::: Task inputs

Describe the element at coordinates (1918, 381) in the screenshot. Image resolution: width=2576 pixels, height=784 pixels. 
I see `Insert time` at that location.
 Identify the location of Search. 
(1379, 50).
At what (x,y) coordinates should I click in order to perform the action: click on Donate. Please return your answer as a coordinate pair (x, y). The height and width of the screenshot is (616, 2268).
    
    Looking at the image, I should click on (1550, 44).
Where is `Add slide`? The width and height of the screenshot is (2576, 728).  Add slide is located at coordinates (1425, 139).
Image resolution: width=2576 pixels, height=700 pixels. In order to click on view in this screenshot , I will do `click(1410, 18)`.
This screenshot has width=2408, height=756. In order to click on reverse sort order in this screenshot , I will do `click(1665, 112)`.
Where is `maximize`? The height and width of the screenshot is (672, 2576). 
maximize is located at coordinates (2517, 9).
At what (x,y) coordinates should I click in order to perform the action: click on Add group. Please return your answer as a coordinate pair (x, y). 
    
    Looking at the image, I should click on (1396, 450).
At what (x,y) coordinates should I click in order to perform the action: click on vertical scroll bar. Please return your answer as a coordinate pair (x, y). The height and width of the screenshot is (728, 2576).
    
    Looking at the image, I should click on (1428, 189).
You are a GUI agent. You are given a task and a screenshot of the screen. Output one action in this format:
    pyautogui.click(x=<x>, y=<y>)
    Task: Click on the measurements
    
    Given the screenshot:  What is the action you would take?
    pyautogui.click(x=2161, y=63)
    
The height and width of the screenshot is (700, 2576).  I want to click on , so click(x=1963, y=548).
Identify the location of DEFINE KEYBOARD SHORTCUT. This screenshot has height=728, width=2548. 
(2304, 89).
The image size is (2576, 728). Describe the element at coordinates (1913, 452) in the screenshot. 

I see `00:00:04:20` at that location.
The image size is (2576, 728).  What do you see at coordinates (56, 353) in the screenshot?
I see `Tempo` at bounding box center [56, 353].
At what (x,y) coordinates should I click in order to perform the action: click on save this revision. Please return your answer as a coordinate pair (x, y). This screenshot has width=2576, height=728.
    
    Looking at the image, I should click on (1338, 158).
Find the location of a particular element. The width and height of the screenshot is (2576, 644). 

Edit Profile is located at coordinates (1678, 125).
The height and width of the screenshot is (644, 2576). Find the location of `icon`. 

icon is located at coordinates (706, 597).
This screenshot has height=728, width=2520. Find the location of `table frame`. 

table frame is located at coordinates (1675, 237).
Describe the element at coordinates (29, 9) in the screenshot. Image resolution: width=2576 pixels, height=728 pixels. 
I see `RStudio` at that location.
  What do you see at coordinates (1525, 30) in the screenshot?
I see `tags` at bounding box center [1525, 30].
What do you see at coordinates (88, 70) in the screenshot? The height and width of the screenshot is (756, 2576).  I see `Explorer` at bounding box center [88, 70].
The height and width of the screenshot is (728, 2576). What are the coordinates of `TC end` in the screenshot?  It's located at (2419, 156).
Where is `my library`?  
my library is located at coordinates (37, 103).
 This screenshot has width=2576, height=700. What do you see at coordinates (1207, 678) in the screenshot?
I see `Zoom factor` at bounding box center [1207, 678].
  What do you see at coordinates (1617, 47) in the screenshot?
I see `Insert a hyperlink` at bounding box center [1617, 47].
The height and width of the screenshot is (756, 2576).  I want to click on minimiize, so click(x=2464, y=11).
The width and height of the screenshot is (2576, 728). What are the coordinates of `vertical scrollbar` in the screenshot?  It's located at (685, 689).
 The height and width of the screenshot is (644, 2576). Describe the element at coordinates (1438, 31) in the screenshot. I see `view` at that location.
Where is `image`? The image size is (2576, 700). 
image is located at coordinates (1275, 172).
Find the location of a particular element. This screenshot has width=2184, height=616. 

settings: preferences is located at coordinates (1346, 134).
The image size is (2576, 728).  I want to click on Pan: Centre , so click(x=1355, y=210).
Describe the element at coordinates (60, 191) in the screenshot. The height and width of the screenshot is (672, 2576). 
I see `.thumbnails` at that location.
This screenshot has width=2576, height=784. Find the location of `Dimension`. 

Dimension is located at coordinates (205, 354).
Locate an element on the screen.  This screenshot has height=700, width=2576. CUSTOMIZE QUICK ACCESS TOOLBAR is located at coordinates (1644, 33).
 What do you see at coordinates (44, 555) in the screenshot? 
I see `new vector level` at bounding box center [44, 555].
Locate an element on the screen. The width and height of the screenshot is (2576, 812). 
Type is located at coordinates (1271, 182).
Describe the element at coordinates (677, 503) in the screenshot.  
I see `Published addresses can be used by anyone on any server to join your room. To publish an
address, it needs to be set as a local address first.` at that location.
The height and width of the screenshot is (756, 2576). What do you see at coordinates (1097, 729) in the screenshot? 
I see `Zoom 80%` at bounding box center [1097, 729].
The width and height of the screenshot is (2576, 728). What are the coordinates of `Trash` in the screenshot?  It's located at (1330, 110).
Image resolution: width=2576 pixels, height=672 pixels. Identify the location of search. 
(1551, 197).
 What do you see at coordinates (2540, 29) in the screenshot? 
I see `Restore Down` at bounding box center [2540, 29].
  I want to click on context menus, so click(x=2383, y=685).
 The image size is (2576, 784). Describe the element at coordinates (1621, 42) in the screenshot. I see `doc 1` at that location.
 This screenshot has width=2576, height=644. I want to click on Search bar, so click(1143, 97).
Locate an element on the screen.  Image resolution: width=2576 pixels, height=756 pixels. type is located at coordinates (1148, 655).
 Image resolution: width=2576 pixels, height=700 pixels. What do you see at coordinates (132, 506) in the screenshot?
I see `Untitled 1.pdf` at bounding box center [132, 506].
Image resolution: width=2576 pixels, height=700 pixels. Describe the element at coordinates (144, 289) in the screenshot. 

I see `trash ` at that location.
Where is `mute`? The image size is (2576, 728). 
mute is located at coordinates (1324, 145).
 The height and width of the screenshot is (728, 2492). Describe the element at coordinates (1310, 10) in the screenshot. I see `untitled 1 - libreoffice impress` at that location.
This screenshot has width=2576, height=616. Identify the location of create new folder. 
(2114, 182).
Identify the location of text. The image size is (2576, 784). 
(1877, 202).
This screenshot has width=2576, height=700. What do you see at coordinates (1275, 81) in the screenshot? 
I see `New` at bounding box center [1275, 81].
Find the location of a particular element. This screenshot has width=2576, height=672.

::::::

**The request:**
Please copy the lines of the material between the line holding "Locate an element on the screen. The" and the line holding "center [1097, 729].", inclusive, swapping "Describe" for "Explain" and leaving everything else unchanged.

**Worked answer:**
Locate an element on the screen. The width and height of the screenshot is (2576, 812). 
Type is located at coordinates (1271, 182).
Explain the element at coordinates (677, 503) in the screenshot.  
I see `Published addresses can be used by anyone on any server to join your room. To publish an
address, it needs to be set as a local address first.` at that location.
The height and width of the screenshot is (756, 2576). What do you see at coordinates (1097, 729) in the screenshot? 
I see `Zoom 80%` at bounding box center [1097, 729].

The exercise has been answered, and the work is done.